Text provided:
# Recipe Pomegranate Juice



## RoneHicks (Nov 17, 2022)

It may seem that posting a recipe for how to juice a fruit is real beginner-level stuff. But, juicing a pomegranate is a whole different thing from juicing an orange.
This is intended to be a base for another recipe I'm making, but the results are so good that I thought I'd post it separately rather than embedding it in the recipe.
Ingredients
1 pomegranate
Directions
1. Using the blade of a sharp knife, cut about 1/4 inch deep into the skin of the pomegranate, careful not to cut through the seeds. Cut all the way around the perimeter of the pomegranate.
2. Twist the halves of the pomegranate apart. If they don't separate, cut around the perimeter again - slightly deeper - until they do.
3. Hold one half of the pomegranate over a bowl with the seeds facing down, and firmly tap the back of pomegranate with a meat mallet or something similar. The seeds will start to fall into the bowl. Rotate the pomegranate to get as many of the seeds as possible out as you do this.
4. Remove the white membrane from inside the pomegranate half to loosen the remaining seeds. Also remove any membrane fragments that fall into the bowl. Repeat with the other half of the pomegranate.
NOTE: since you're straining it later, you don't have to get every last bit out.
5. Place as many seeds as possible in a juicer. Squeeze as much as possible out of the seeds. Without removing the seeds in the juicer, place additional seeds and repeat.
NOTE: placing new seeds over the "spent" seeds give the juicer extra leverage to press more of the juice out.
6. Strain the juice from the bowl into a different container using a sieve.


----------

Data lines:
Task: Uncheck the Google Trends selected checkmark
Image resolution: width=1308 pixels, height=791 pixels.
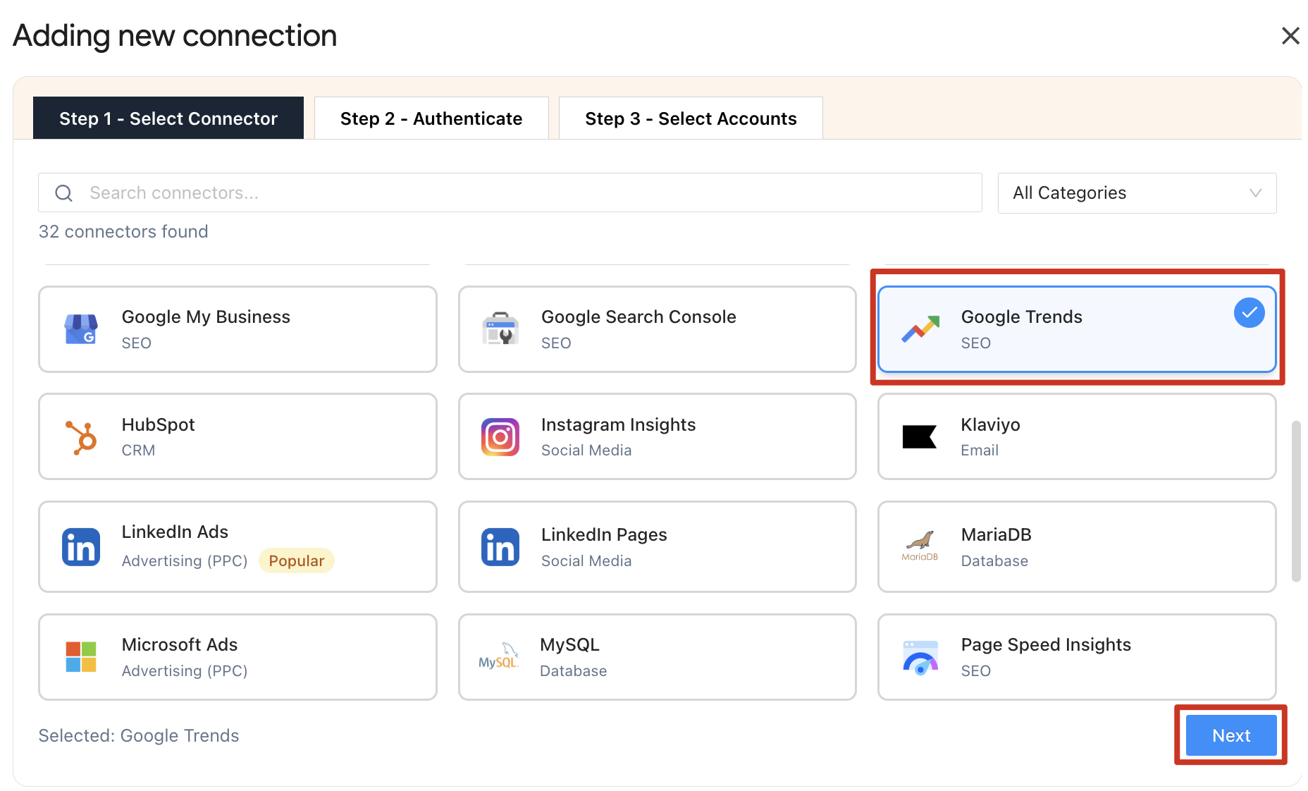Action: click(1249, 313)
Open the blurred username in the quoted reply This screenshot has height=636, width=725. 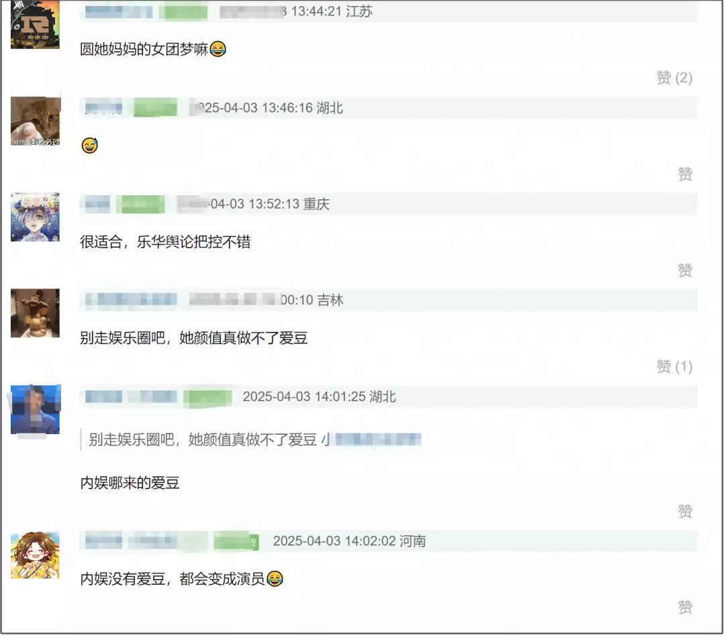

Objective:
From the pomegranate juice recipe, copy the passage word for word, starting at "NOTE: since you're" and ending after "the juice out.".

Final result:
NOTE: since you're straining it later, you don't have to get every last bit out.
5. Place as many seeds as possible in a juicer. Squeeze as much as possible out of the seeds. Without removing the seeds in the juicer, place additional seeds and repeat.
NOTE: placing new seeds over the "spent" seeds give the juicer extra leverage to press more of the juice out.